2019/4/15に発生したノートルダム大聖堂の火災事故。

建物に大きな被害を出した模様です。

貴重な文化財保護のための資金調達、マネタイズニーズの高まりと、デジタル化やブロックチェーン、3Dプリンターなどの新技術がそのニーズに貢献することへの期待が高まっていることが窺えます。

● 2019年4月15日のノートルダム大聖堂の火災

既に以下の記事の他、多くのメディアが報じているのでご案内のとおり、パリ中心部にある世界遺産のノートルダム大聖堂で火災が発生し、尖塔が消失するなどの大きな被害が出ました。

『ノートルダム大聖堂の火災、朝までに鎮圧 尖塔と屋根が崩落』

2019/4/16 のBBCの記事。

(引用は『』でくくります。 太字と改行は筆者挿入、以下同様)

『フランス・パリ中心部にあるノートルダム大聖堂で15日夕に発生した大規模な火災は、16日未明、発生から約9時間後にほぼ消し止められた。

2棟の塔など大聖堂の主要な構造は焼失を免れたが、尖塔と屋根が崩落した。
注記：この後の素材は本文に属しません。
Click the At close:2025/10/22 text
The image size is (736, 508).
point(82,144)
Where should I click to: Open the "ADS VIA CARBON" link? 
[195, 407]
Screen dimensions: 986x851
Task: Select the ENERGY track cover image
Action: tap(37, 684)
』

「茨の冠」を始め多くの美術品などは無事だったようですが、尖塔や12世紀のパイプオルガン、屋内装飾などは大きな被害を受けたことが報じられています。

一刻も早い、再建を願うばかりです。

● 文化財保護のための資金調達と文化財によるマネタイズニーズの高まり

今回の記事からは、「文化財保護のための資金調達と文化財によるマネタイズニーズ」が今後更に高まって来ることが予想されるかと思います。
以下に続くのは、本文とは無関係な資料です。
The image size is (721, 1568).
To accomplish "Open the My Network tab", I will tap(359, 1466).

上記のBBCの記事では、老朽化した大聖堂の改修の費用捻出のため、フランスのカトリック協会が寄付を募っていたことも記載しています。

日本国内に目を向けると、
今回のノートルダム寺院の火災を受けて、文化庁が日本の世界文化遺産を構成する国宝・重要文化財の防火管理状況を調査し、建造物への自動火災報知設備などの設置率が99%以上に上っていることを明らかにしたとのことの記事が、2019/4/26の時事ドットコムニュースに掲載されていました。
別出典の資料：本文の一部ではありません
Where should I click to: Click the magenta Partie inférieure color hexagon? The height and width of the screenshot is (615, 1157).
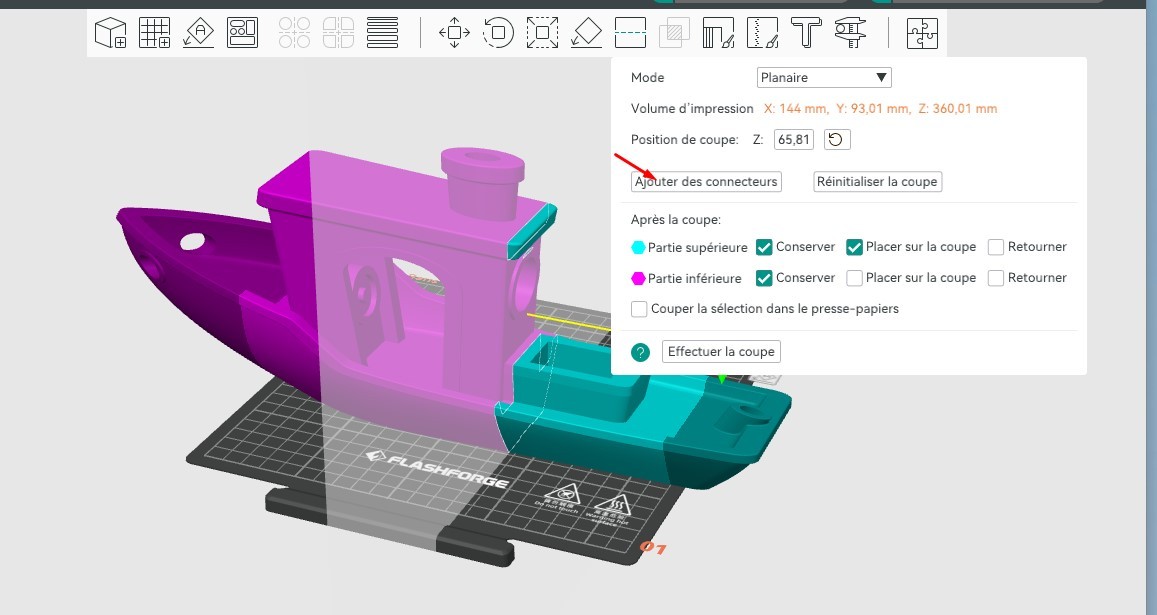pyautogui.click(x=638, y=278)
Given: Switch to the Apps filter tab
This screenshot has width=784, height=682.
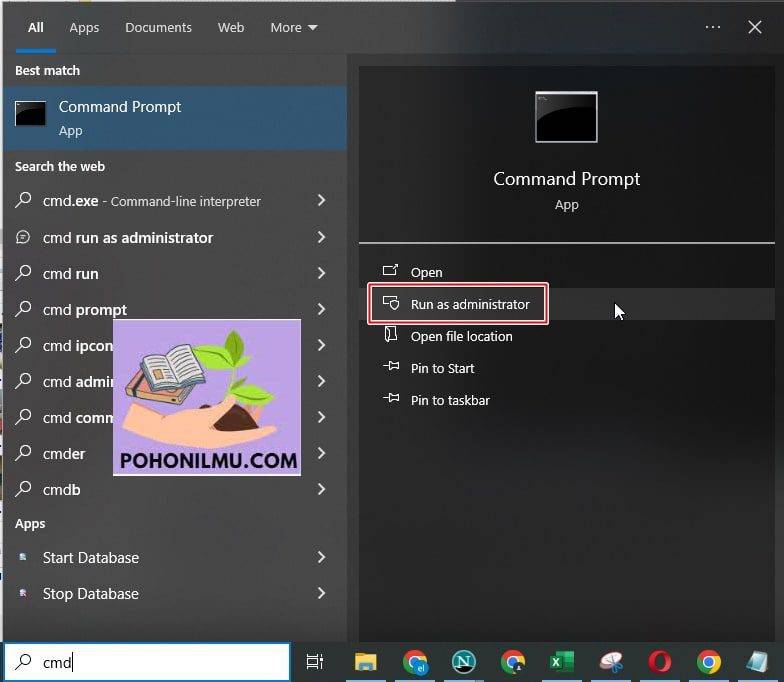Looking at the screenshot, I should (x=84, y=28).
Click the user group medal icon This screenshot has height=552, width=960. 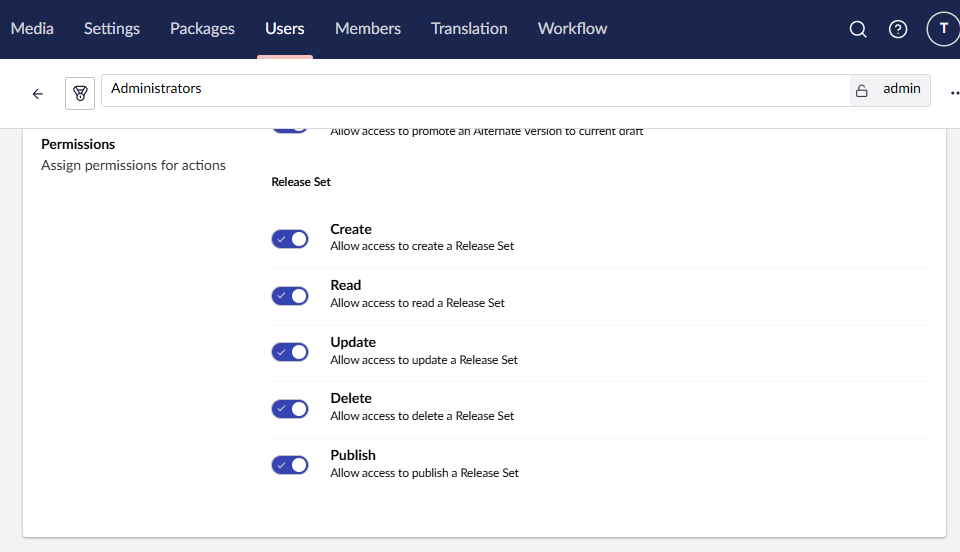click(x=80, y=93)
『防火設備の設置率99%=世界遺産の建造物-文化庁』

一方で、2019/4/16の毎日新聞は、世界遺産に登録後の文化財に大きな火災は起きていないが、国指定重要文化財は2009年に横浜市の「旧住友家俣野別邸」、12年に岡山市の「金山寺(かなやまじ)本堂」が全焼し、さらに防火のための補助金も年々減少していることを報じています。
『国内の世界遺産、大規模火災なし 防災補助金は年々減少』

このような状況の中で、以前『出開帳や展示会に考える、文化財保護のマネタイズへの新技術適用方法』 でお伝えしたように、
2019年2月には、我孫子市の中里薬師堂にまつられている、補助金や市民の寄付金で保存修復を進めてき市指定文化財の仏像を、十六~十九日、JR我孫子駅北口のイトーヨーカドー内にある市民プラザギャラリーで「出開帳」されることを報じています。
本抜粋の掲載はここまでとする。